I’ve been running like a fool, trying to keep track of too many things between too many devices.  The result?  An exhausted, frazzled me.  And a hot mess of note, notecards, notebooks, pads, scraps of paper…

Today I decided it was time to tackle it all and find a way to get my iPad, iPhone, and Mac to play nice with the software I use most often.  The result — SUCCESS!

I use Scrivener for my nonfiction projects.
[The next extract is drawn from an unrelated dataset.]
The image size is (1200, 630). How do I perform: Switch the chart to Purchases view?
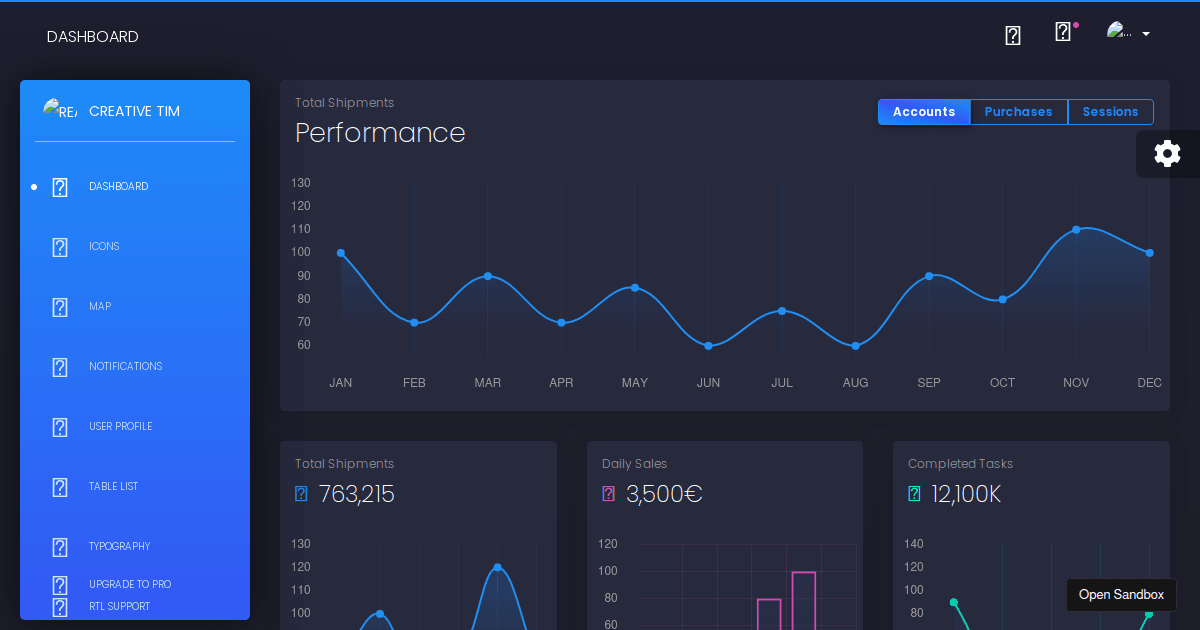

I’ve also started to use if for organizing other projects.  For instance, I’m using it to keep track of everything associated with the redesign of my website and the associated considerations for the type of business I’d like to pursue this year.  If I were in my office all day, I would just work in Scrivener on my computer but most days I have at least an hour or two of accumulated time when I could be doing something work-related but I’m not in my office.  Don’t get me wrong!  If I’m caught up with my work, I actually read or catch up with friends.  But sometimes that’s just not possible.
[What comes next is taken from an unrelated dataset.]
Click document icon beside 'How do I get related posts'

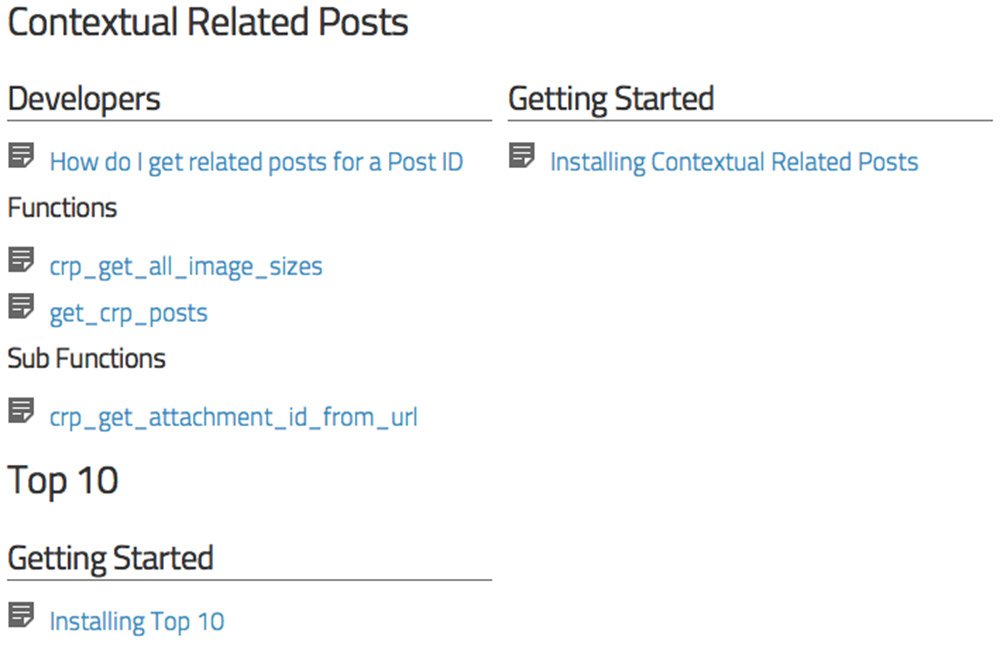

I’d read somewhere that I can use simplenote to synch with Scrivener!  The Scrivener program is on my desktop, with the data file in Dropbox so I can access it from my laptop if I want.  The simple note app is on my iPad2 and my iPhone4.  The data file is in the cloud.  I watched a video about synching the notes I make or the changes I make to existing content and voila, I can do work on my iPad and synch it back to Scrivener.  It really works!

I also have started using Evernote to keep track of my ideas.  There is an app for my desktop or laptop as well as for my iPad2 and my iPhone.  The data is stored in the cloud so all I need to do is log in and add a note or make a change.  It’s available to all my devices whenever I want to plan or work.  It’s simple to use and I have the notes categorized with tabs to I can see by market, stage of progress, overall topic, etc.  For me at least, it’s far more useful than a simple reminder or ToDo list.

So as long as the cloud and Dropbox and Evernote are available, I’m good to go …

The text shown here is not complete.